The bill proposes a series of measures to combat debtors who use the unlawful tax advantage to practice unfair competition. “PLS 284 is mainly aimed at strengthening the business environment and guaranteeing competitive ethics”, says the tax official. The proposal has been stalled in the Senate since the beginning of the current legislature.

PL 1646/2019 deals exclusively with federal taxes. The criteria that it stipulates to differentiate the defaulting debtor are different, as well as the sanctions imposed. One is that the debt is over R $ 15 million and has been in an irregular situation for more than a year. The ETCO advisor considers this criterion to be arbitrary. "Depending on the size of the company, this amount may be too high or too low," points out Hamilton.

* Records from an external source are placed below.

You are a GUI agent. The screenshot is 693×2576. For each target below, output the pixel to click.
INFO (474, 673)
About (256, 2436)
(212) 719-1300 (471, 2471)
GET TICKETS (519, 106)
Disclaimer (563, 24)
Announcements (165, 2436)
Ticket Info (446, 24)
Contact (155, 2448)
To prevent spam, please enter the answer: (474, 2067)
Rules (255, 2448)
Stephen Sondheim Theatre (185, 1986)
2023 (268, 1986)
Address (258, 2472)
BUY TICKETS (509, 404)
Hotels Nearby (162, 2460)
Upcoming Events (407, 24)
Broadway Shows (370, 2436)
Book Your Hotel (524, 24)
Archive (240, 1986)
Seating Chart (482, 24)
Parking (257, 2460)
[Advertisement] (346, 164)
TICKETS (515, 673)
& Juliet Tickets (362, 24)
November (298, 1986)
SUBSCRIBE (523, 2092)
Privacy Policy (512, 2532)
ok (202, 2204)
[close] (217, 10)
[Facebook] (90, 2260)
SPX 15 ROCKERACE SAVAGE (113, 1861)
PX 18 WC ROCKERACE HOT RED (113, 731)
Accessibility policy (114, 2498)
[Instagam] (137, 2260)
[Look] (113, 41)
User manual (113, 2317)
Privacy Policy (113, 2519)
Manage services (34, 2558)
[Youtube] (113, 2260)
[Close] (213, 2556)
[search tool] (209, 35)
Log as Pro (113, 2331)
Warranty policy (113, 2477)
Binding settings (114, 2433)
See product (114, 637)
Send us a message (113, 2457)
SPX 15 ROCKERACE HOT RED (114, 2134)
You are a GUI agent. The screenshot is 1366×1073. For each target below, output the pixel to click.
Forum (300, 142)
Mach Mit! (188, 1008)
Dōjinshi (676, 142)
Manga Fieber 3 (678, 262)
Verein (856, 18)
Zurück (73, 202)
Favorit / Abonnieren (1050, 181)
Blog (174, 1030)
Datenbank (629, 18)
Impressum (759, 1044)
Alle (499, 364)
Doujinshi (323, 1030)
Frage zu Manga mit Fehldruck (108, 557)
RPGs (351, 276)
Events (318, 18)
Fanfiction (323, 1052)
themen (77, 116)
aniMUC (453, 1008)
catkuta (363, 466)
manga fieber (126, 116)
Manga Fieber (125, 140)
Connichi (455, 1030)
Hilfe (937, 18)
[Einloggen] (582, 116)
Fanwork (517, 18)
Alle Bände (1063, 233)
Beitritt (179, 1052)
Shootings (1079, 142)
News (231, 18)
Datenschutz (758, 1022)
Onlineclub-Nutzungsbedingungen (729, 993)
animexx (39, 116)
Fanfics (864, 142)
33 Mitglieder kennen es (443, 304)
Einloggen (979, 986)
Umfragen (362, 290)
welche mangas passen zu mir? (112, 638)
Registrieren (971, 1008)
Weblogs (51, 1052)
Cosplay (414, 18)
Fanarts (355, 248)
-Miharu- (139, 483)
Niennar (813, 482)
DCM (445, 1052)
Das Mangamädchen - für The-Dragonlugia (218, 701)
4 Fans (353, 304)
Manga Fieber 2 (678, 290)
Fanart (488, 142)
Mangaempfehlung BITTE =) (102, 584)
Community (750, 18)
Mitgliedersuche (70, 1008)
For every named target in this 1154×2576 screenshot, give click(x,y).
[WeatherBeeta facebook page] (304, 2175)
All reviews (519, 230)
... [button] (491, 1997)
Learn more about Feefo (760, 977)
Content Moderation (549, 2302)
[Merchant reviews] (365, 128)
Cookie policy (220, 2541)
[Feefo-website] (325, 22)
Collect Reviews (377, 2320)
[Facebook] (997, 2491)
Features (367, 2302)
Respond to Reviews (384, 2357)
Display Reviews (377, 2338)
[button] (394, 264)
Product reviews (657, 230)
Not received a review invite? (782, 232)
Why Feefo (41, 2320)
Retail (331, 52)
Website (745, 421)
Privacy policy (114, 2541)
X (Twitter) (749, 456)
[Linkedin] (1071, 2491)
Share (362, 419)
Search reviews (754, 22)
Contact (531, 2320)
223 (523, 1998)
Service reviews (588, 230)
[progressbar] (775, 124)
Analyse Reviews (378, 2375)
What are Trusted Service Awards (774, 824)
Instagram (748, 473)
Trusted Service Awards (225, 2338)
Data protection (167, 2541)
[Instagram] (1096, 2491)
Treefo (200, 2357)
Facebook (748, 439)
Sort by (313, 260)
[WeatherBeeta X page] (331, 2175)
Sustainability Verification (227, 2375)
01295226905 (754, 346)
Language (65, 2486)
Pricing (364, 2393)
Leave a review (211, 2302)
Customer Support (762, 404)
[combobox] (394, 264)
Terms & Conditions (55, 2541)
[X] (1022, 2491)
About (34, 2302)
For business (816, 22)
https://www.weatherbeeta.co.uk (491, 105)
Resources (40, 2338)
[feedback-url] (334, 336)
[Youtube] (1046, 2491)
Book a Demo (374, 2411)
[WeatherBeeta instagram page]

Attorney João Grognet, who participates in the public hearings through the PGFN to present him to society and to collect proposals for improvement, understands that PL 1646 will make it possible to fight persistent debtors in a safe and efficient manner.

Grognet says that, in debates with society, a concern that often arises is that the instrument will be used to restrict the rights of other types of debtors. “When we explain that the contumaz, according to the project, it is not the taxpayer who owes a lot, but rather what owes a lot, practices fraud and, consequently, destroys the business environment, people start to agree with the need of the law” , he explains. As it is an ordinary bill, PL 1646 will need a simple majority to be approved.

FTS sensitive to the theme

The general coordinator of the PGFN Credit Recovery Strategy states that the project respects all constitutional tax rules, including the broad right of defense. Although there is always the possibility of contesting the rule in terms of constitutionality control, it evaluates, however, that the Federal Supreme Court has shown sensitivity to the cause of combating the debtor. "I think the Supreme Court would consider the legislation to be absolutely constitutional given the previous judgments," says Grognet.

In this sense, he cites the decisions of the STF in Extraordinary Appeal 550.779, of 2013, which considered constitutional the cancellation of the registration of regular debtors in the tobacco sector; the Ordinary Appeal in Habeas Corpus 163.334, of 2019, which authorized the criminalization for embezzlement of a taxpayer who did not collect ICMS in a manner considered fraudulent; and the judgment, which is still pending a final decision by the STF, but which also has a majority formed in favor of the revocation of the registered debtors of the tobacco sector, of Direct Action of Unconstitutionality 3952, which has ETCO as amicus curiae.

“Brazil today is experiencing a moment of maturity that allows us to understand the need for legislation that differentiates the eventual debtor from the contumaz”, says Grognet. "What seems to me to contradict the Constitution is the delay, the State's failure to enforce such important constitutional principles as free initiative and fiscal justice."